# EXCERTO
Entrou
há dias em vigor uma nova lei que obriga qualquer entidade, pública ou privada,
a atender prioritariamente pessoas com deficiência, grávidas, pessoas
acompanhadas de crianças de colo e pessoas com mais de 65 anos de idade.
Estes
direitos e deveres que já estavam mais ou menos consignados, por exemplo, em
organismos públicos como as repartições de finanças, são agora alargados a
praticamente todas as situações em que exista o denominado “atendimento
presencial ao público”.
Obviamente
que nunca serei contra leis que procuram obter um efeito comportamental
sociologicamente correto. Mas desenganem-se aqueles que acreditam que são leis
deste tipo que mudam realmente as coisas.
Não
sei quantas pessoas seriam capaz de identificar aqui a lei que proíbe atirar
lixo para o chão, na via pública. Eu, por exemplo, nem sei se existe uma lei
dessas. Acredito que a maior parte das pessoas também a desconheçam. Limitam-se
a não atirar lixo para o chão por uma questão de civilidade. Será
reduzidíssimo, se é que existe, o n.º de pessoas que algum dia não atiraram
lixo para o chão apenas pelo receio de serem multadas.

# LINHAS FORNECIDAS
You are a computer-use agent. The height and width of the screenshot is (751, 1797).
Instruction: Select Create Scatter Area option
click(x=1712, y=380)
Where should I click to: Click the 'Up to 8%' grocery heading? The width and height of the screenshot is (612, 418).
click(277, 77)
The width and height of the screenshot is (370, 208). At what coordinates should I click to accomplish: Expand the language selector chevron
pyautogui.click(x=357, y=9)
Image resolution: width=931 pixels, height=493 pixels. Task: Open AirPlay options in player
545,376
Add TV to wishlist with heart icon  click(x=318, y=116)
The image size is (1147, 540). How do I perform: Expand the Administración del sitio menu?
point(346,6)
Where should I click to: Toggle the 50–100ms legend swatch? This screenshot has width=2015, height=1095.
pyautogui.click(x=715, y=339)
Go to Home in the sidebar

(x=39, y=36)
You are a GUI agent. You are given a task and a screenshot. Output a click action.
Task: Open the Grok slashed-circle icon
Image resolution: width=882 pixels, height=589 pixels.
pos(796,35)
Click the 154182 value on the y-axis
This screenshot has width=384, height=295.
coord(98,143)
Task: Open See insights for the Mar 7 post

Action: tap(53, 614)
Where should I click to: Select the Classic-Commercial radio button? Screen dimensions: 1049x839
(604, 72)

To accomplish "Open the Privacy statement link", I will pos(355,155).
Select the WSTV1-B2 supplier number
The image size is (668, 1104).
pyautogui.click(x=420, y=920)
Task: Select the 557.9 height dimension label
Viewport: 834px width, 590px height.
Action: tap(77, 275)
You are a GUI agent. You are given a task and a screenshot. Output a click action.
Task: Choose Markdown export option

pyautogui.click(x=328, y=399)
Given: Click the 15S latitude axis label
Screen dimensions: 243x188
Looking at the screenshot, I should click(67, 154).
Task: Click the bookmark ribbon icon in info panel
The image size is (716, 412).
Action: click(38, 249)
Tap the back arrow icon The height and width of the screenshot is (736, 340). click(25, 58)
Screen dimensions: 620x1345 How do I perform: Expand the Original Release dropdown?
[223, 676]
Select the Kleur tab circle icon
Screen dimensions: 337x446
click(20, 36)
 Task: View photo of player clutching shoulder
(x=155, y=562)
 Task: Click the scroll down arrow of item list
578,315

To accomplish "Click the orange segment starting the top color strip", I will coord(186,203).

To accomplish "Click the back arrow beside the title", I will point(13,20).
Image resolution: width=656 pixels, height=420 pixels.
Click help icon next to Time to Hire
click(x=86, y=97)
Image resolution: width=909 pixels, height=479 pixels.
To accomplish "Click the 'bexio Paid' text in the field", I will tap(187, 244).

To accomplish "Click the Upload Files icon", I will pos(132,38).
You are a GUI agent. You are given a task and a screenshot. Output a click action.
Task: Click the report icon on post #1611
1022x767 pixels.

# INSTRUÇÕES DA TAREFA
Prossiga o texto sobre a nova lei do atendimento prioritário, começando logo após a última frase apresentada.

# RESULTADO ABAIXO
As
sociedades são mesmo assim, vivem cada vez mais numa espécie de paranoia do
política ou civicamente correto, tentando resolver com leis aquilo que julgam
ser os seus pecados originais. As leis são efetivamente necessárias, mas ainda
está por provar que em certas situações sejam uma melhor solução do que a simples
educação de base.
A
pretexto desta obsessão por leis que nos querem ensinar a sermos cidadãos
perfeitos, recordo-me de há uns tempos ter vislumbrado um debate nas redes
sociais a propósito de uma outra matéria, a do campismo selvagem. Em Portugal,
legalmente, só se pode fazer campismo, isto é, montar uma tenda e dormir dentro
dela, num parque de campismo ou num leque de muito poucas outras situações bem
delimitadas por lei. No norte da Europa, em países como a Escócia ou a Noruega,
prevalece a cultura de que a natureza é para ser fruída e por isso pode
acampar-se, por exemplo, no meio da serra da Estrela lá do sítio, o que inclui
as margens dos belíssimos lagos que por ali existem. Cá, seria um crime
ambiental com direito a coima!
O
mais interessante é que a lei sobre este assunto, campismo selvagem, por
exemplo, na Noruega, não ocupa mais de uma página A4 e meia. Chama-se “Lei de
Livre Acesso à Natureza” e, como todas as leis naquele país, teve de passar o
filtro de um painel de crianças com 10 anos de idade, antes de ser publicada.
Se as crianças não tivessem demonstrado que ela era simples e compreensível até
para uma criança, nunca teria visto a luz do dia.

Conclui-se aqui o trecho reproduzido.